Définition - Convention de portage
Une convention de portage est un accord par lequel une partie (le porteur) acquiert temporairement des titres ou des actifs pour le compte d'un donneur d'ordre, avec l'engagement réciproque de les lui rétrocéder à une date et à un prix convenus à l'avance.
Le portage permet au donneur d'ordre de différer l'acquisition définitive de titres pour des raisons stratégiques, réglementaires ou financières, tout en s'assurant de pouvoir les récupérer ultérieurement. Le porteur, généralement un établissement financier ou un investisseur, détient les titres pendant la durée convenue et perçoit une rémunération couvrant le coût de l'immobilisation de ses fonds et le risque supporté. La convention définit précisément les conditions de la rétrocession : prix de rachat (souvent le prix d'acquisition majoré d'un intérêt), échéance, modalités en cas de défaut et sort des dividendes ou revenus perçus pendant la période de portage. Ce mécanisme est utilisé dans les opérations de restructuration, les prises de participation progressives et les montages de LBO. Le portage est encadré par la réglementation boursière, qui interdit les opérations dissimulant un franchissement de seuil ou une action de concert non déclarée.

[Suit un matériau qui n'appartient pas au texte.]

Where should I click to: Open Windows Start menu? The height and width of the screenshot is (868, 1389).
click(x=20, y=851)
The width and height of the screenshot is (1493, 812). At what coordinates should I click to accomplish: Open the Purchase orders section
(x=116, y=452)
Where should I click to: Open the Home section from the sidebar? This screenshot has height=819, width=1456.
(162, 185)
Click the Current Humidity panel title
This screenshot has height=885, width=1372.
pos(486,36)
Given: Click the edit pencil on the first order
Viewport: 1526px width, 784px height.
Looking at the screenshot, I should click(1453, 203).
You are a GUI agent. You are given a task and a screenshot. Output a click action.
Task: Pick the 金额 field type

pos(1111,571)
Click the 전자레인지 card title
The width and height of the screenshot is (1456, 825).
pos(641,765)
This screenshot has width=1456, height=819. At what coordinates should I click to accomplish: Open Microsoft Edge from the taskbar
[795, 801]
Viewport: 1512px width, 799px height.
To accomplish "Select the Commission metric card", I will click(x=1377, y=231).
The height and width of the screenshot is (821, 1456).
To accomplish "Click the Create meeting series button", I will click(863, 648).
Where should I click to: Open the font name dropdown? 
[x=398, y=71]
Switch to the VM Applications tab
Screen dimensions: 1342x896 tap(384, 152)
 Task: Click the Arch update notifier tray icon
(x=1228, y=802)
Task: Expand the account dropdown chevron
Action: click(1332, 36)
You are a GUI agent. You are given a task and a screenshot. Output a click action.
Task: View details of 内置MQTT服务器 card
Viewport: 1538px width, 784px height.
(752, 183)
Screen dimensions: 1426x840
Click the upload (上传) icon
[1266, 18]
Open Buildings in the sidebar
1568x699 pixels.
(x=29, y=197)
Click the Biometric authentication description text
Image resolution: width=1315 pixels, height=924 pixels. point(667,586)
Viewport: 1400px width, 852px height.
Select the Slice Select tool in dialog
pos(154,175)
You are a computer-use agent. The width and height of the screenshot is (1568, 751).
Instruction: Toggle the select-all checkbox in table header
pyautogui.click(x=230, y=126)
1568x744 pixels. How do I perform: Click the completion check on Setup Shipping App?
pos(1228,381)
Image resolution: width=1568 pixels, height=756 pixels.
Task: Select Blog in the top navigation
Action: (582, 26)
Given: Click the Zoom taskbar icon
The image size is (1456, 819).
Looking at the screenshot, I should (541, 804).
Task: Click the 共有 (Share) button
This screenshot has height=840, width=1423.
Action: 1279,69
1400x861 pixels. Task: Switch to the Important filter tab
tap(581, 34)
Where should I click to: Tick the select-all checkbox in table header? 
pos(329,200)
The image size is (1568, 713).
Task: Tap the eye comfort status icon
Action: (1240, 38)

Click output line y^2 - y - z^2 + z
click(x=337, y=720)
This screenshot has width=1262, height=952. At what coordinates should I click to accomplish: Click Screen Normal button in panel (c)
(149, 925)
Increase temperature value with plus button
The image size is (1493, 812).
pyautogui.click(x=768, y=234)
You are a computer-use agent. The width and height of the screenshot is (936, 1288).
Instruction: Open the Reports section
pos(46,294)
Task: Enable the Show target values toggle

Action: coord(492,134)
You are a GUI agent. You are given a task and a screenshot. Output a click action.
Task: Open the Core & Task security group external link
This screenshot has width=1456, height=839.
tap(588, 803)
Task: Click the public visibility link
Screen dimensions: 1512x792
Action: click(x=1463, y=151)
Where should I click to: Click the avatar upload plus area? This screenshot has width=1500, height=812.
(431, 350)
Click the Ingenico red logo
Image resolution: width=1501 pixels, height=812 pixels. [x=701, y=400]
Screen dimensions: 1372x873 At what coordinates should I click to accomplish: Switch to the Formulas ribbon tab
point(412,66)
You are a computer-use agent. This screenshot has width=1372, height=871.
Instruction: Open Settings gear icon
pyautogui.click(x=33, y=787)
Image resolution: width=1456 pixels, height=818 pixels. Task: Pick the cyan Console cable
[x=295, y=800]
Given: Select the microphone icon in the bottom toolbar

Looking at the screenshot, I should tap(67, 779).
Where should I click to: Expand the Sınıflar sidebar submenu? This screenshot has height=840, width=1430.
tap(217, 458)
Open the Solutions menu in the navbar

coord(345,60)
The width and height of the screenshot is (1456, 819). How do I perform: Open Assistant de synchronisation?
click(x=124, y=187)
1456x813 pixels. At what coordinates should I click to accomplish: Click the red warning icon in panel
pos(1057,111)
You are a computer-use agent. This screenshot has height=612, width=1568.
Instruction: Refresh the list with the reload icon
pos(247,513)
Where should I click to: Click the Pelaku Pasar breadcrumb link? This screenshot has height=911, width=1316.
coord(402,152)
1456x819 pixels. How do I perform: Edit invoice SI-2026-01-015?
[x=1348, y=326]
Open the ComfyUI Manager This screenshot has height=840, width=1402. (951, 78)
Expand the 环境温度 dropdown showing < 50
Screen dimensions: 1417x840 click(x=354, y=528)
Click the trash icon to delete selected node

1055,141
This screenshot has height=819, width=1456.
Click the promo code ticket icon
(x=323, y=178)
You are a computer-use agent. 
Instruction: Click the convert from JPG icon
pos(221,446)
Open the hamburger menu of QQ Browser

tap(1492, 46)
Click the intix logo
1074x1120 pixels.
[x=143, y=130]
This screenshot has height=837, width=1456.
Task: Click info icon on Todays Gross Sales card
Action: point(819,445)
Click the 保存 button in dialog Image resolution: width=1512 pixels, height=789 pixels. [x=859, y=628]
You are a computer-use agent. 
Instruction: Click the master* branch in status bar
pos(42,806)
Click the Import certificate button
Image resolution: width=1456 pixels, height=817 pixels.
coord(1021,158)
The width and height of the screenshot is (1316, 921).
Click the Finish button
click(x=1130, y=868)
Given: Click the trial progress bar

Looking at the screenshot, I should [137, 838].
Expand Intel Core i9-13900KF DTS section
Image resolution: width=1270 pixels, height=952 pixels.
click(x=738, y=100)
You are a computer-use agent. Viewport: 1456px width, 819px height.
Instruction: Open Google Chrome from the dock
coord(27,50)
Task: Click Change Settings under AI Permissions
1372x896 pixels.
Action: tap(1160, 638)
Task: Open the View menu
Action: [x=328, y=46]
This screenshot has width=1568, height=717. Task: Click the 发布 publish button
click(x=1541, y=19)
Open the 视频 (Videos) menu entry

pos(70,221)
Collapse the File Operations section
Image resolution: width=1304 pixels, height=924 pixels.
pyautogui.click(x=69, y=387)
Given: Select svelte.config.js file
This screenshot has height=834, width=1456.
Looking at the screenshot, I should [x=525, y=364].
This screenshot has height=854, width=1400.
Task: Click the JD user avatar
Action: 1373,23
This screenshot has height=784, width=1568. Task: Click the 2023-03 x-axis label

Exemple de convention de portage
Un investisseur souhaite acquérir 15 % d'une société cotée mais ne dispose pas immédiatement des fonds. Il conclut une convention de portage avec une banque, qui achète les titres et s'engage à les lui revendre dans 12 mois au prix d'acquisition majoré d'une rémunération de 4 %.
À retenir
- La convention de portage organise la détention temporaire de titres par un tiers avec engagement de rétrocession.
- Elle permet de différer une acquisition pour des raisons stratégiques ou financières.
- Elle est encadrée par la réglementation boursière pour prévenir les opérations dissimulées.